In Britain’s inflation crisis, healthy diets are a casualty

7 comments
  1. Not sure I’m convinced by this. Fresh vegetables etc are actually relatively cheap still despite inflation. Just yesterday I made a huge batch of Tuscan bean stew, 8 generous adult portions for under £5 total.

    In a few days I will be batch cooking around 15+ generous portions of (vegetarian) beef ragu for around £8 this can go into lasagne/bolognese etc using pennies worth of pasta and 4 part baked ciabatta from heron foods for 60p to help bulk out the meal.

    There are many many health and cheap meals that can be made it’s just people are drawn to the convenience of chucking a load of beige into an air fryer or ordering takeaway.

  2. This is such a false savings. Processed food is toxic, expensive crap.

    The price of gas to cook is really the problem. Processed crap is never cheaper than home made.

    7 meals of a £1 pizza? You could make a lasagne for £7 easily if youre happy to swap to something like turkey thigh mince for eg. Plus you only cook it once instead of 7 cooks of said pizzas.

    500g of turkey thigh mince is £2.65 on asda.

    Tinned tomatoes – 30p

    Red onion – 30p

    Chicken stock – can be free if you make it yourself by swapping from chicken breasts to bone in thighs which are £5perkg cheaper.

    Bechamel – £1 max, 50g butter, 50g flour and 500ml milk

    Lasagne sheets – 80p

    Whats that? £4.25? Call it £5 if you include a stock cube.

    Then we’ve got £2 left for some garlic bread and peas alongside.

    Or make a bean chili, 3 tins of beans a tin of tomatoes stock and tomato puree for a massive batch of protein rich food for £3 total.

    Or make your own pizzas… flour, water, salt, tinned tomatoes, cheese. Pennies per pizza.

    And this is for real raw ingredients without ingredients lists as long as your arm.

    Plus with all the trimminga like celery ends, potato peels etc you make stock or soup…the value goes on and on from buying fresh veg as with no effort it contributes to another meal.

    In one day you could make a lasagne, a bean chili, tomato sauce for pastas and pizzas, a soup to freeze fot less than £20.

    Or make a curry instead and cook a load of rice to make an egg fried rice for lunch the next day with just cold rice, 2 eggs and a spring onion.

    Its literally never been easier to find how to cook with things like youtube. Entire channels designed for cheap meals. I went from literally not being able to cook, to being a damn good home cook 100% via youtube.

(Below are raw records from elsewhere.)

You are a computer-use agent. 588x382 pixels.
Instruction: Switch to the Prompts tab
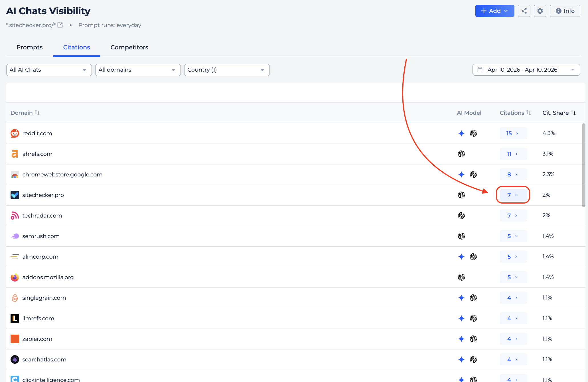tap(29, 47)
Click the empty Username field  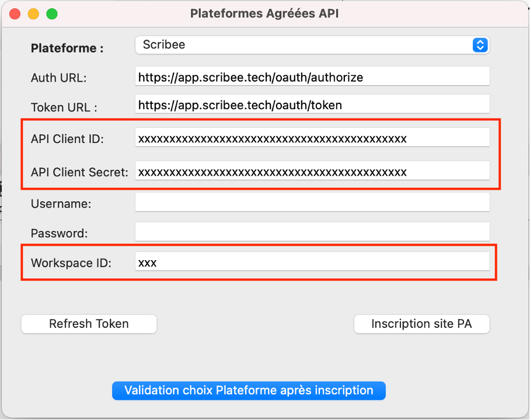tap(312, 202)
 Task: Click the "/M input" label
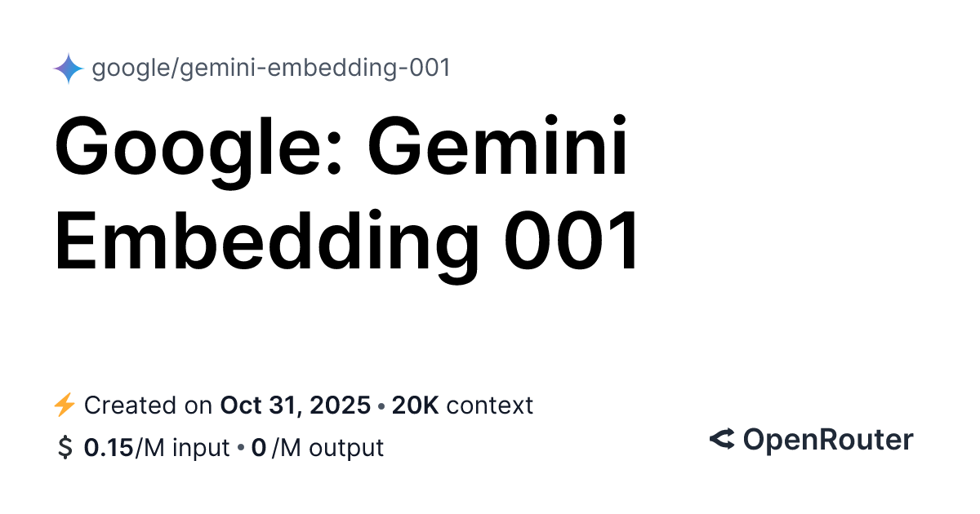tap(183, 448)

    Whats wrong with beans on toast? Jacket potato in the microwave with beans and butter? Porridge in the morning with some jam? Its perfectly possible to eat real and cheap. Scrambled or fried or poached eggs, mushrooms etc…

    The problem is brits as a whole are awful cooks.

  3. Reddit:

    Everyone is spending an enormous amount of time effort and energy trying to balance work/communting/life we’re physically exhausted and often have little energy or motivation to undertake social or strenuous activities. We have little money and also live in tiny living space with with little/no freezer space and can’t afford a car/don’t have one for environmental purposes.

    Also Reddit whenever the link between poverty and unhealthy food comes up:

    You’re just lazy bro! Make a detailed plan, go out regularly, find and buy a load of fresh food that spoils quickly, take time to research recipies and prepare large batches of meals and freeze them…

  4. Im depressed, i cant be bothered to cook a big batch, also from having batch cooked meals, they taste like shit being frozen. Anyone who says they are eating batch cooked food weeks or months later and notices no taste difference, they are lying.

    My diet consists of eating branston pickle and pilgrims choice mature chedder cheese sandwiches, with a pack of mccoys flame grilled steak crisps and either a blue ribbon or penguin bar.

    Healthy is super expensive and it doesn’t last long at all, at this point i don’t care if it gives me cancer or a heart attack in 30 years, i just want to live and not waste shitloads of fresh produce which i dont have the time or effort to utilise like a passionate chef.